Strona rosyjska wykorzystała daną kwestię do szerokiej kampanii propagandowej zawierającej rozliczne wątki deprecjonujące obraz współczesnej Polski. Rosjanie skoncentrowali się na przedstawieniu Polski jako „faszystowskiego reżimu” rzekomo prześladującego Rosjan, co „wymaga twardej” reakcji ze strony Moskwy (m.in. zerwania stosunków dyplomatycznych). Polska została ponadto przedstawiona jako państwo „dążące do wywołania wojny” z Rosją oraz kraj „walczący z rosyjskimi dziećmi”. W danym kontekście uruchomiono rosyjskie autorytety propagandowe, które poprzez swoje wypowiedzi rozpalały skrajnie negatywne uczucia Rosjan względem Polski. W przekazach pojawiały się nawoływania do aktów agresji w stosunku do Ambasadora RP oraz słowa wskazujące na „niemożność uniknięcia” wojny z Polską (za wywołanie której winę ponosić ma „oczywiście” Warszawa).

 

 

Omawiane działania rosyjskiego aparatu dezinformacyjnego z jednej strony demonizowały Polskę przedstawiając nasze państwo jako kolejne „w kolejce” do tzw. denazyfikacji (Polska jako podmiot, który powinien zostać zaatakowany przez Rosję po zwycięstwie nad Ukrainą), a z drugiej kreowały Rosję na „ofiarę zachodniej agresji”. Oba kierunki rozwoju przekazu pozostają ważne dla Kremla, gdyż wzmacniają nadrzędne rosyjskie narracje propagandowe: kreowanie Rosji na „ofiarę”, która broni się przed „agresją NATO” oraz kreowanie Rosji na państwo, które „zmuszone jest” do prowadzenia „słusznej”/„usprawiedliwionej” wojny (która prawdopodobnie będzie trwać latami). Działania te mają na celu przekonywanie Rosjan, iż nie ma innego wyjścia niż kontynuowanie wojny z Ukrainą (rzekomo wojny z Zachodem), a jedyną szansą na zwycięstwo jest konsolidacja wokół W. Putina (służb i armii), który „przywróci Rosji należyte jej miejsce na świecie” (pokona Zachód i przeistoczy Rosję w światowe imperium).
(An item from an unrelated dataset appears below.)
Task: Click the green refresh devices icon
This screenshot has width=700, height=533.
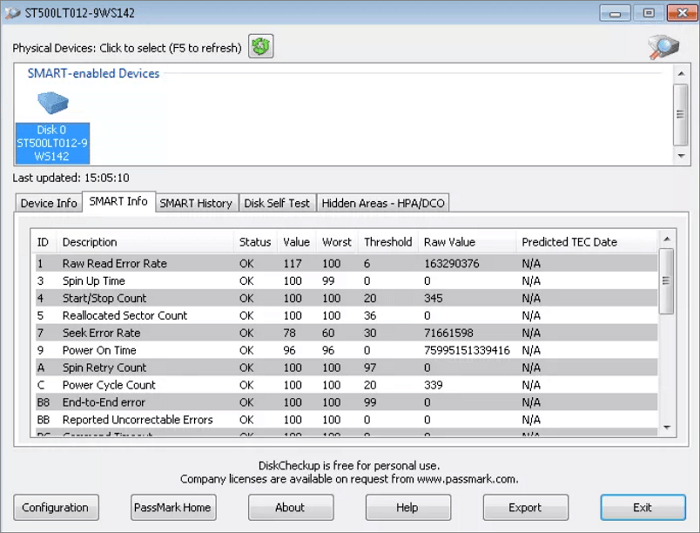Action: click(x=261, y=47)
Straty ludzkie wśród Rosjan nie mają w tym przekazie żadnego znaczenia, gdyż Rosjanom ma przyświecać „cel nadrzędny” – pokonanie „siły zła” („zachodnich nazistów”), której „źródło” tkwi w Waszyngtonie, a która „wyciąga swoje macki” w stronę Rosji z Kijowa i Warszawy.

 

 

 

 

Autor: dr Michał Marek

 

 

Zadanie publiczne finansowane przez Ministerstwo Spraw Zagranicznych RP w konkursie „Dyplomacja Publiczna 2023”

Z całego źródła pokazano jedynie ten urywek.